Losing A Real Asset
Over the next several days, Harold Farrar will attend his last city meetings in an official capacity.
After serving Kimball as Clerk-Treasurer and as City Administrator, his commitment to family forced him to relinquish—very reluctantly—his commitment to this town’s people and government.
Indeed, he was so hesitant to leave Kimball without all loose ends tied, he gave notice well in advance of his departure and took as active a part in the search for his replacement as the law and propriety allow.
In that one act, as with his day to day work, he provided us with a model of what a civil servant should be: someone directed by concern, professionalism and class
But his true imprint on the life of this town is tangible, yet difficult to describe. You see, Farrar is a true “numbers guy,” one of the best a city could hope to employ. What others might find mundane or even sleep-inducing, he recognizes as something absolutely necessary for a community’s fiscal survival.
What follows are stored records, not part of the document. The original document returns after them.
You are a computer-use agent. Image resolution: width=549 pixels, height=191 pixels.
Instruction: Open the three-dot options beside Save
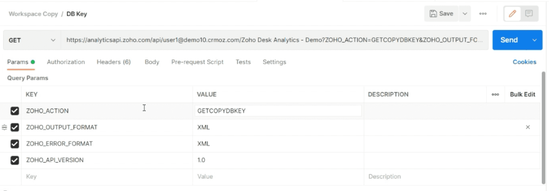pyautogui.click(x=483, y=14)
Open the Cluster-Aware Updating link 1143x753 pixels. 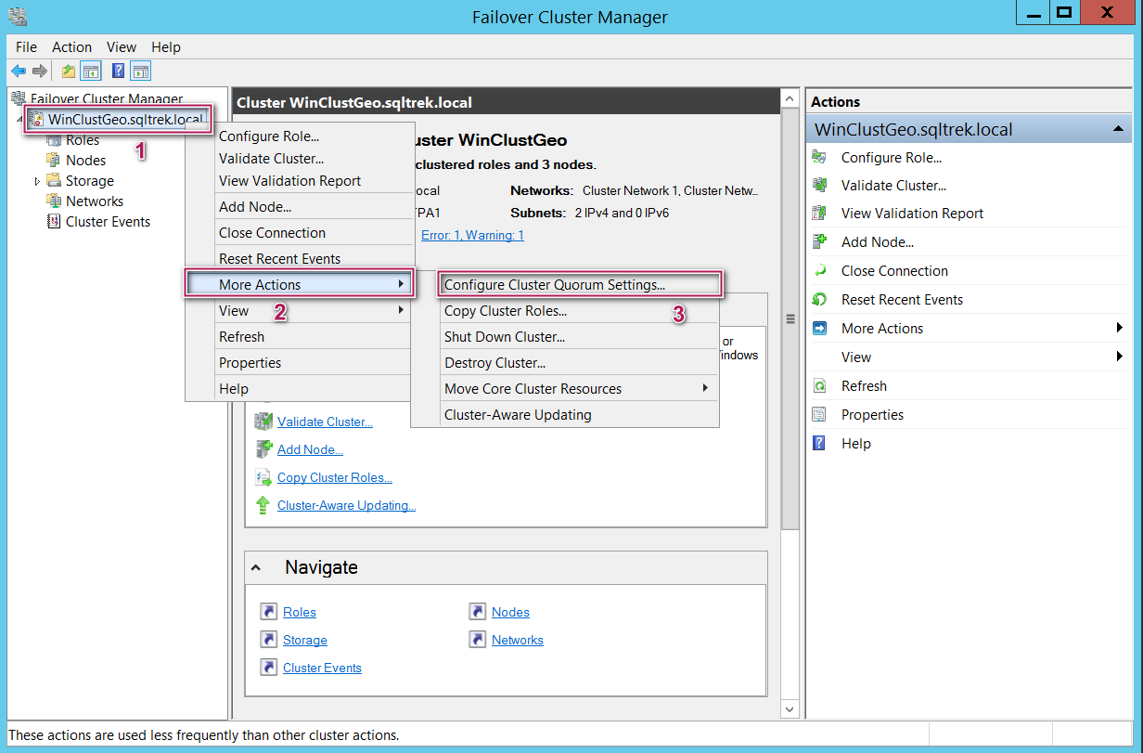[346, 506]
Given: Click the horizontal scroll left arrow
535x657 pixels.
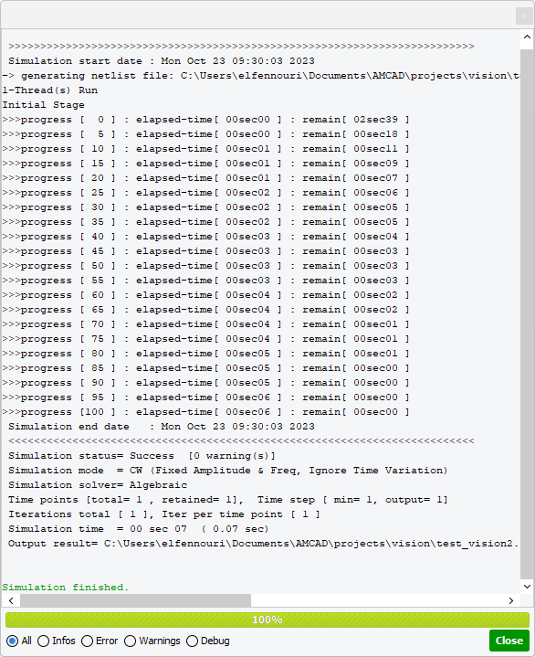Looking at the screenshot, I should 11,600.
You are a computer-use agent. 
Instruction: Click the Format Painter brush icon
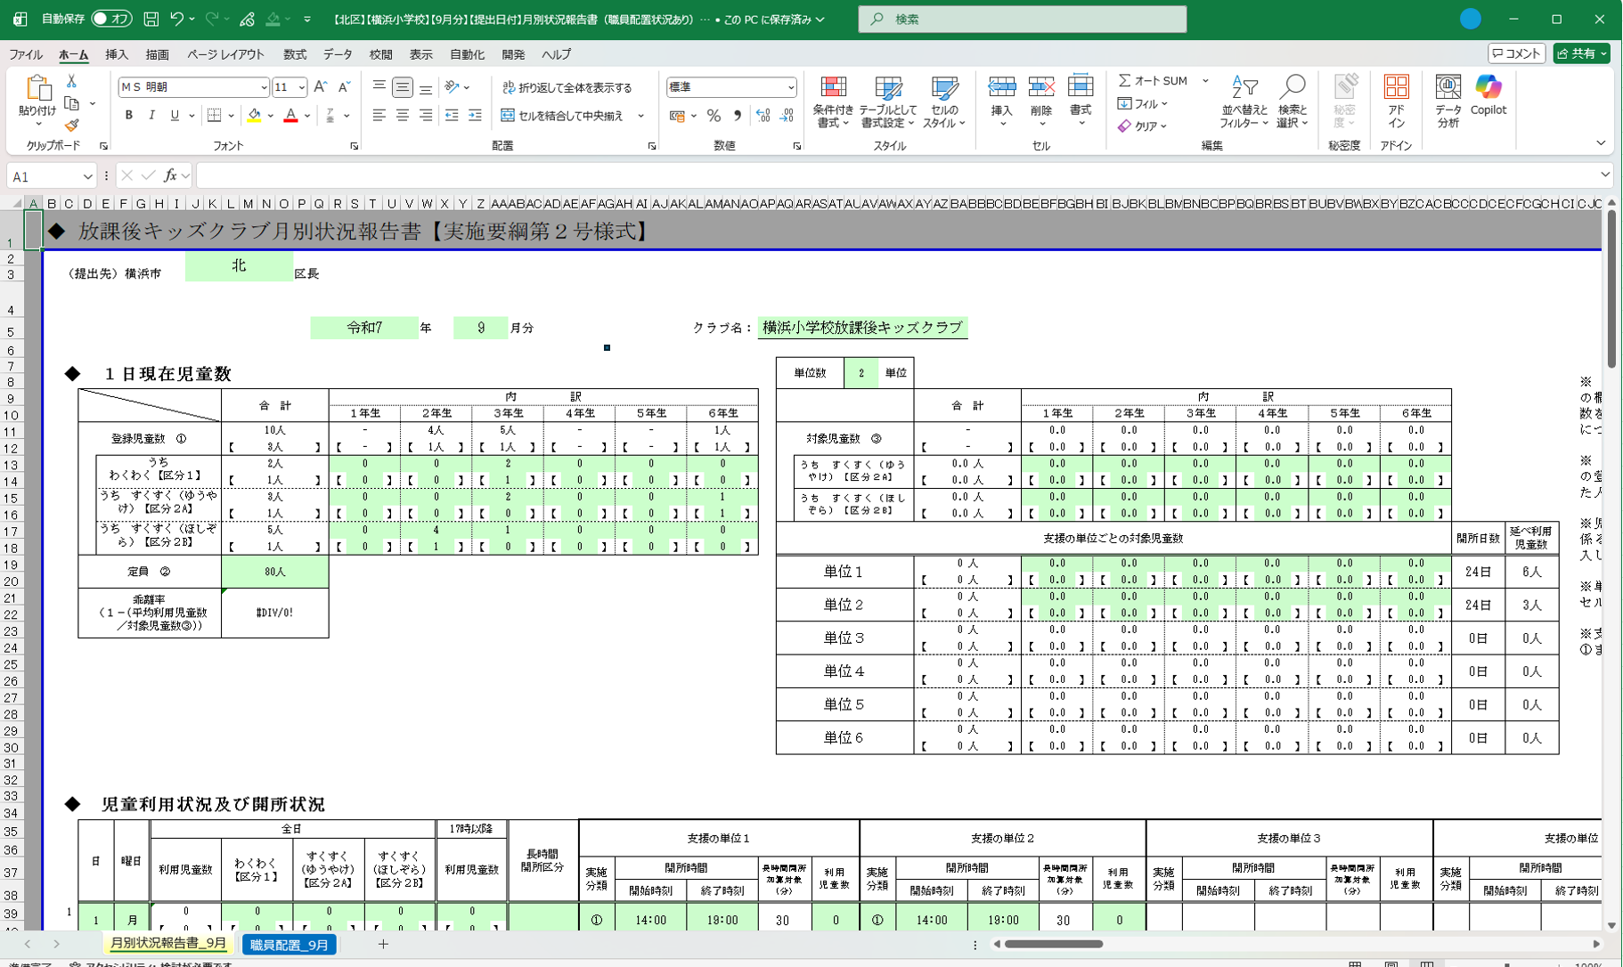[72, 126]
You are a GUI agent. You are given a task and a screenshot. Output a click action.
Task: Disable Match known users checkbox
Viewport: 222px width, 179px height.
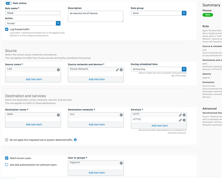(x=7, y=158)
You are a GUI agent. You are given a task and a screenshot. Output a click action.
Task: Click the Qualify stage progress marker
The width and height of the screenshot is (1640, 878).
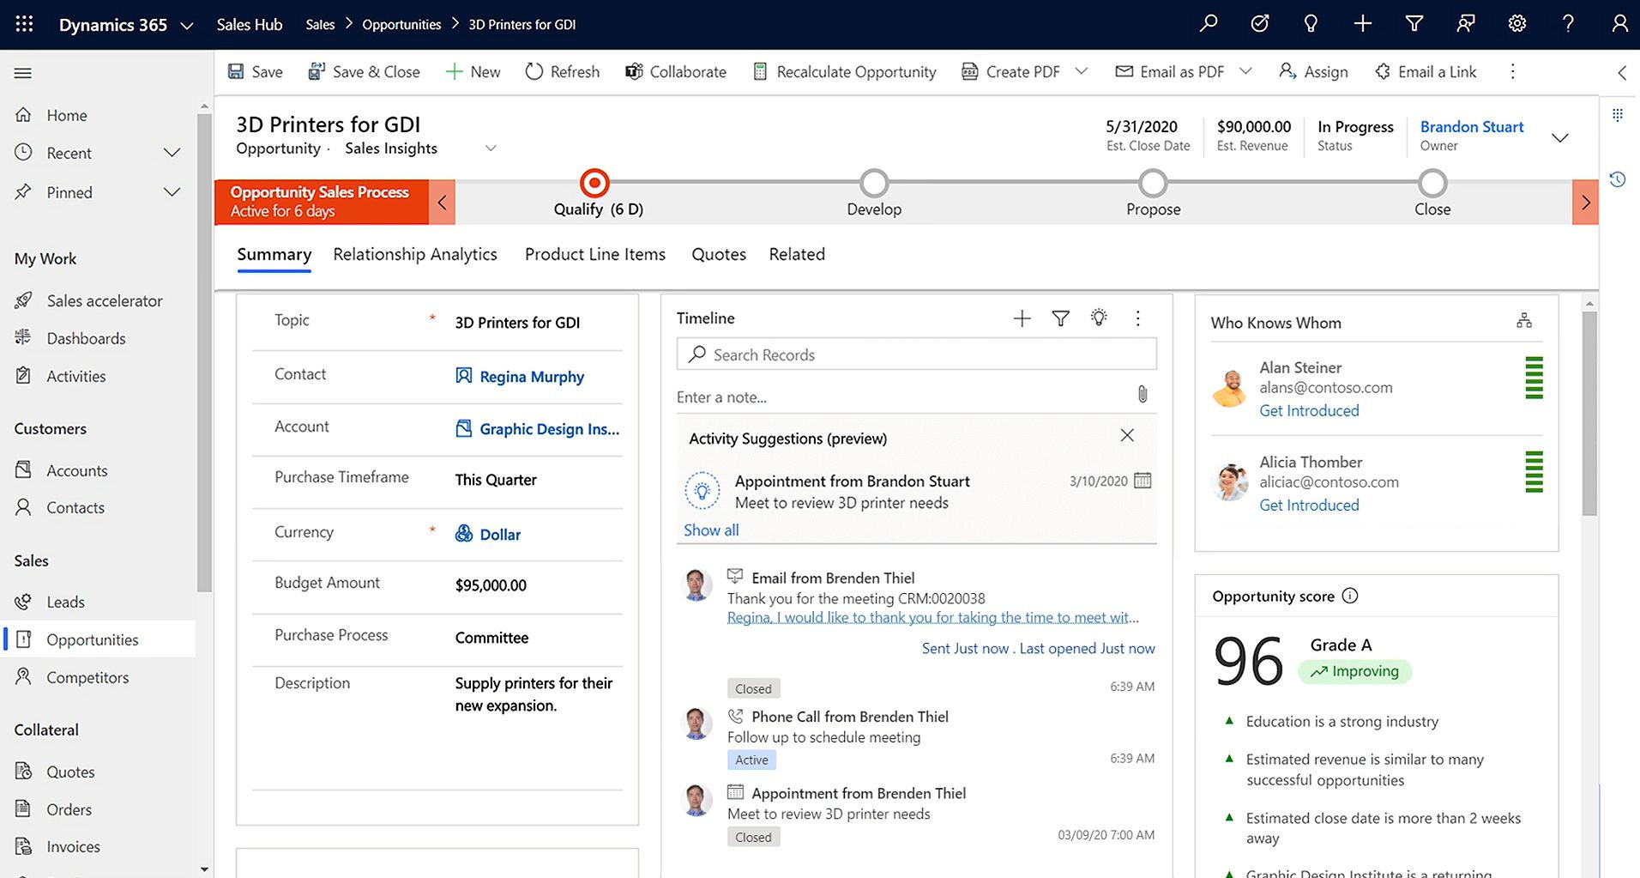(x=594, y=183)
Elected officials and residents always present wish lists. Running a city—handling the day to day operations of many departments from the perspective of cost and budget—demands a firm grasp of reality. If circumstances dictated that a percentage must be sliced from the city’s budget, he stated so in the most direct, precise and matter-of-fact terms.
Maybe that’s Farrar’s greatest contribution to Kimball: fiscal clarity.
During his time in Kimball, Harold Farrar served as the frame around which the city functioned. It’s difficult sometimes to appreciate the value of a numbers guy. They are, after all, continually throwing facts and figures at ideas. But we think of it this way: how many times did his calm introduction of fiscal reality save Kimball from missteps?
We urge everyone to thank Farrar for his service to the town and to all of us.